PROVIDED RECORDS
"""

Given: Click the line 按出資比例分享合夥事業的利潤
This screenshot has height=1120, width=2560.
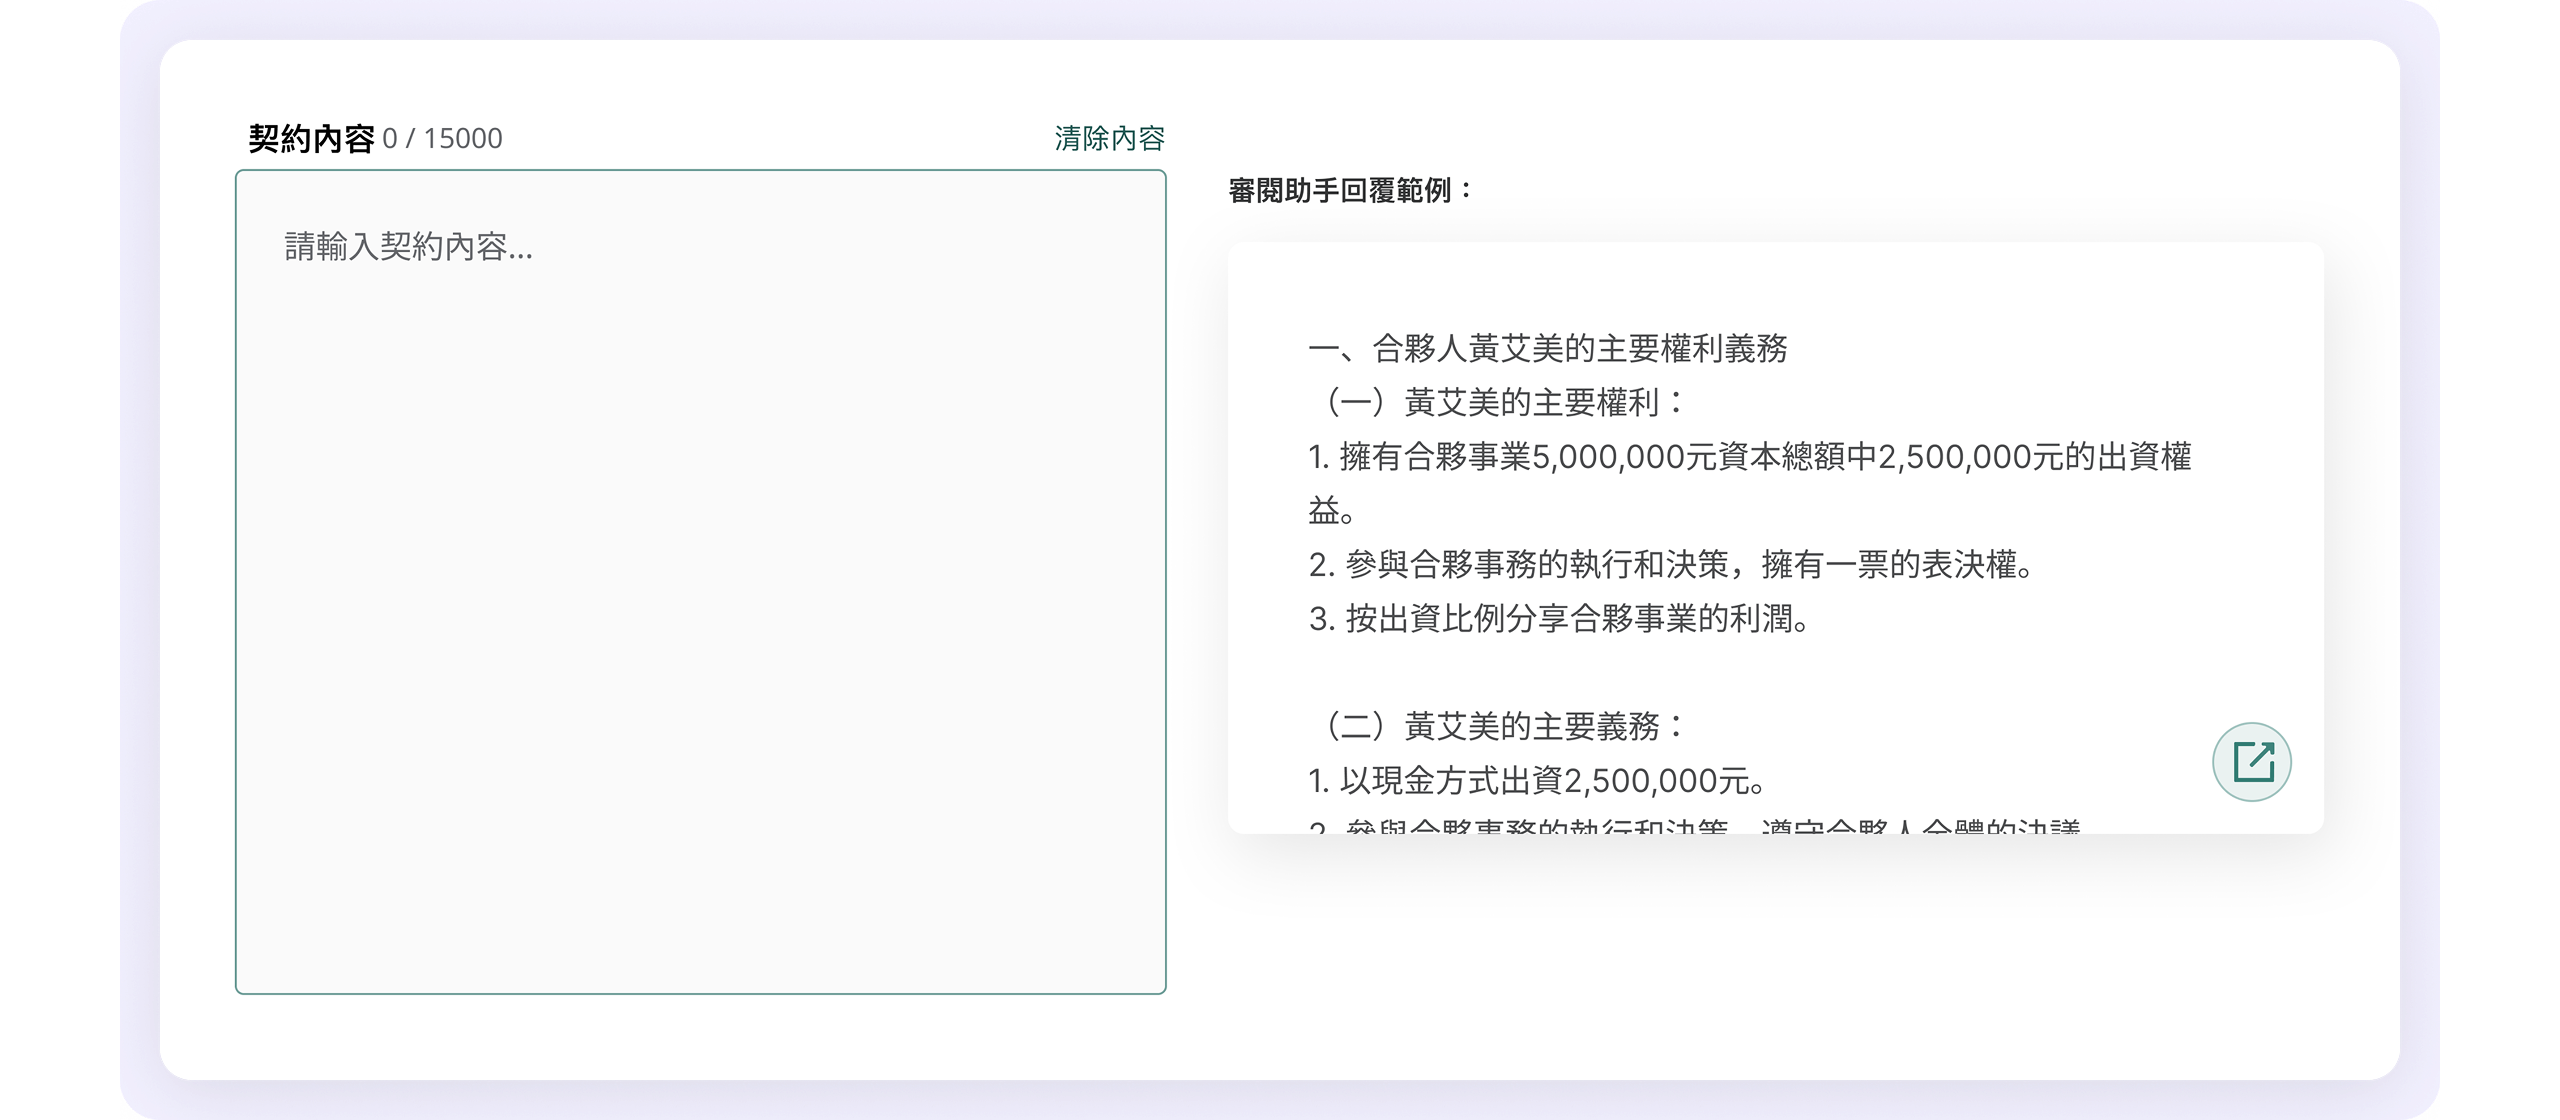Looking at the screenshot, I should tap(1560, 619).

"""
"""

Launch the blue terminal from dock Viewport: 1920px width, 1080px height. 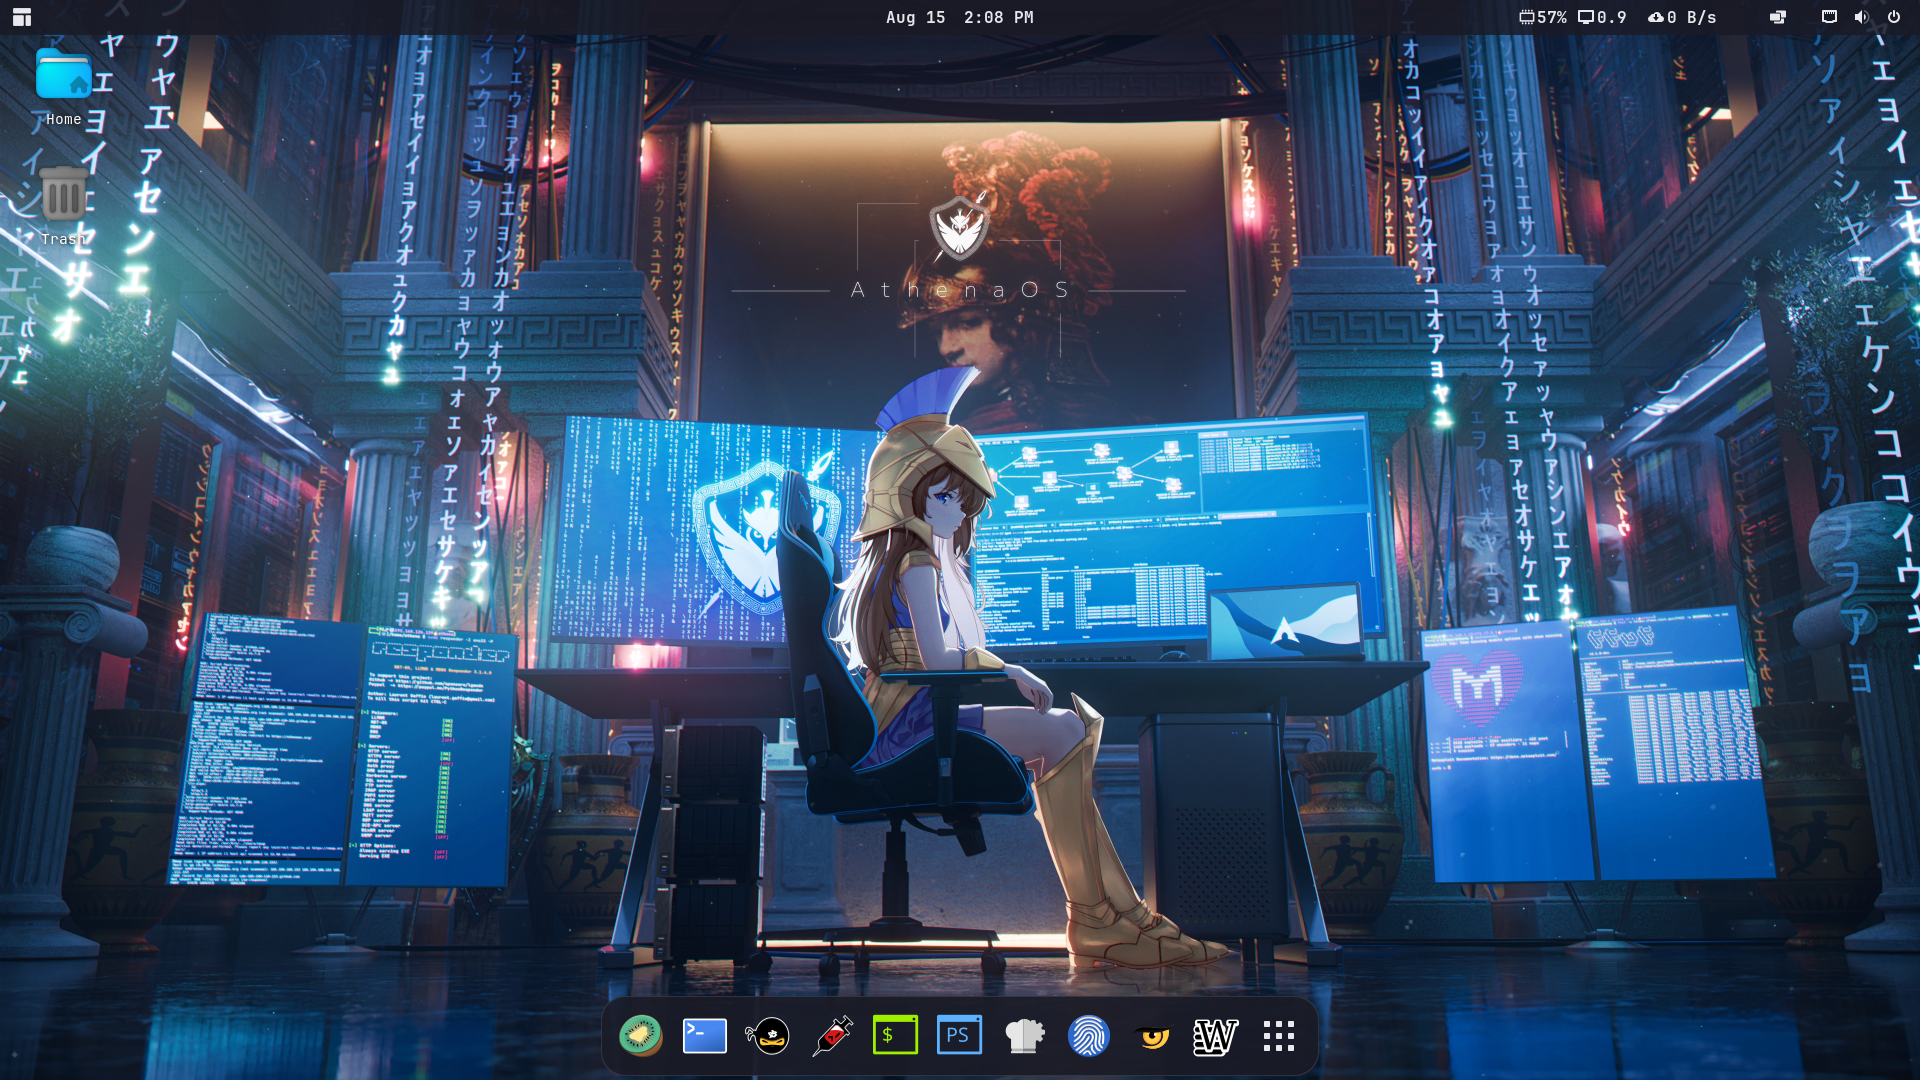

"""
"""

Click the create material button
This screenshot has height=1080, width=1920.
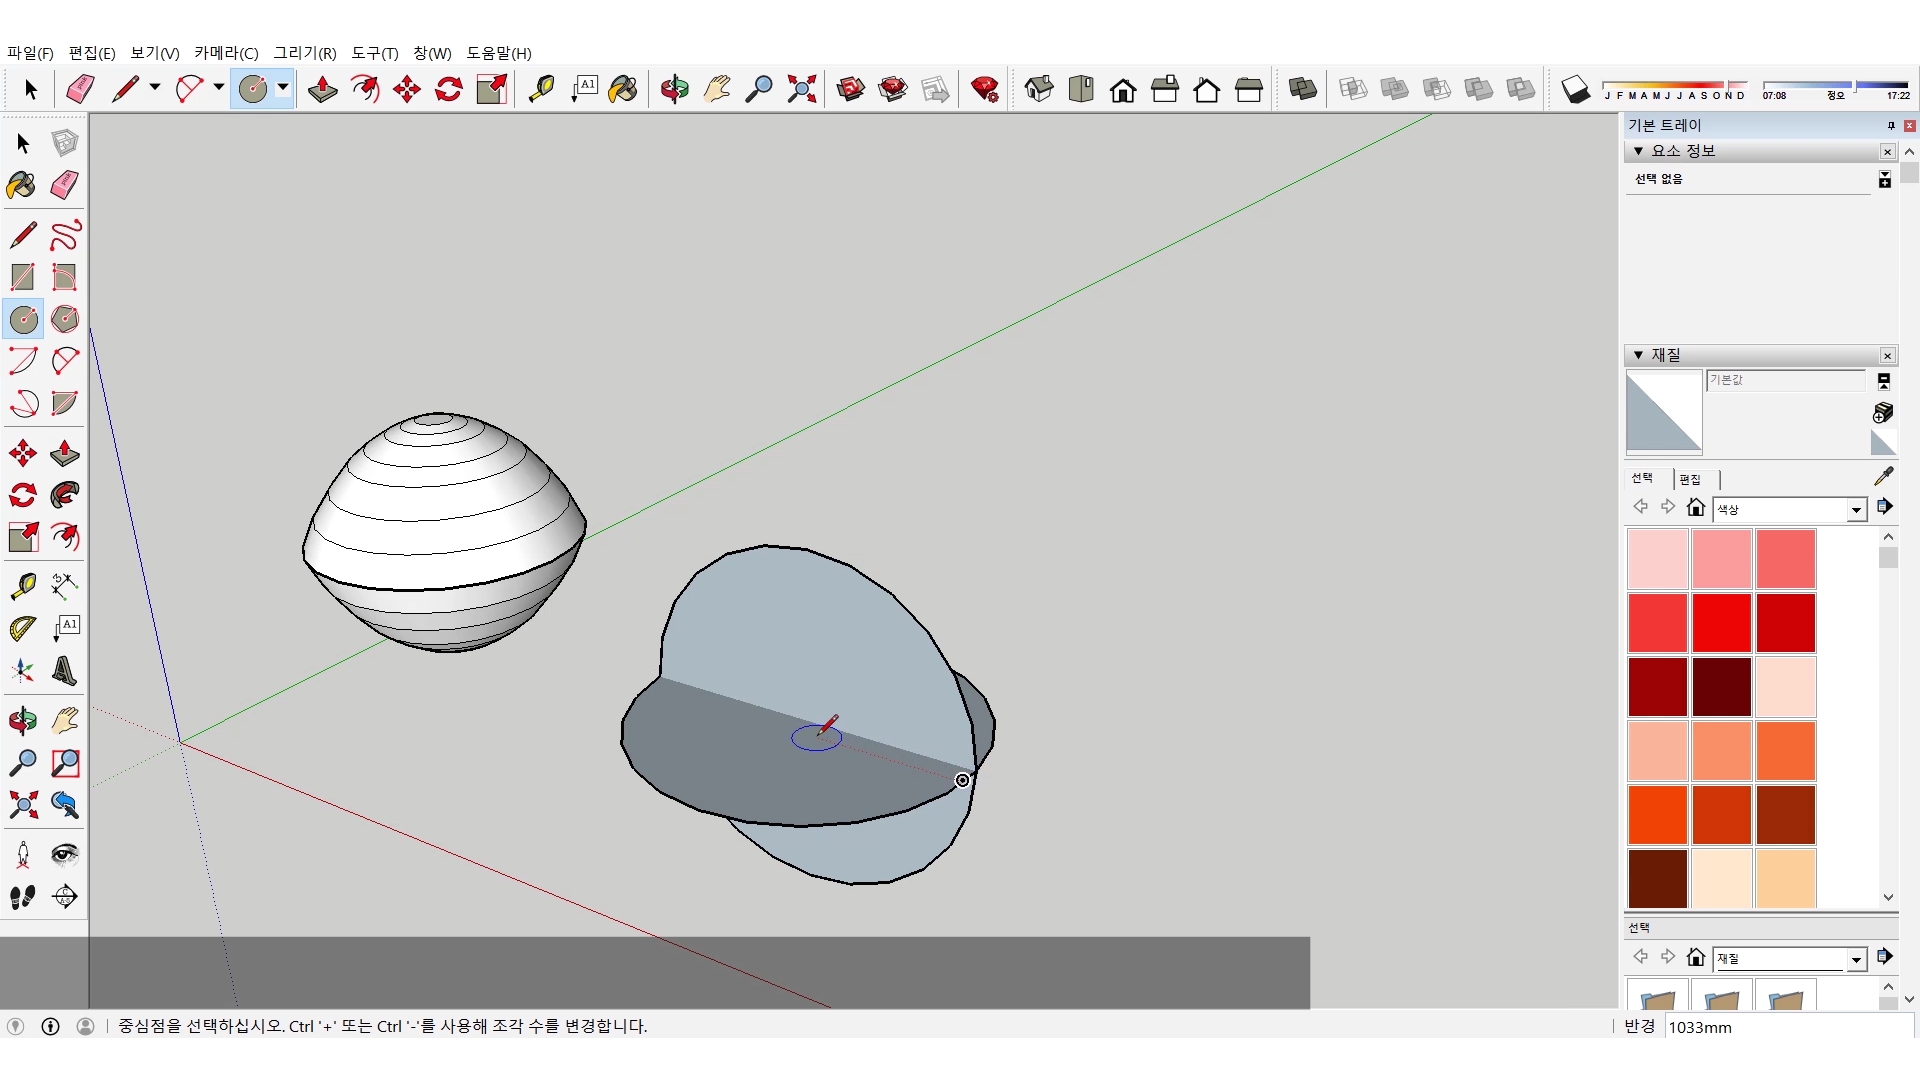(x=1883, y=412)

"""

ABOUT THIS EXERCISE
Show the lines of the records above that mention "Click".

RESULT OF THIS TASK
Given: Click the line 按出資比例分享合夥事業的利潤
Click the create material button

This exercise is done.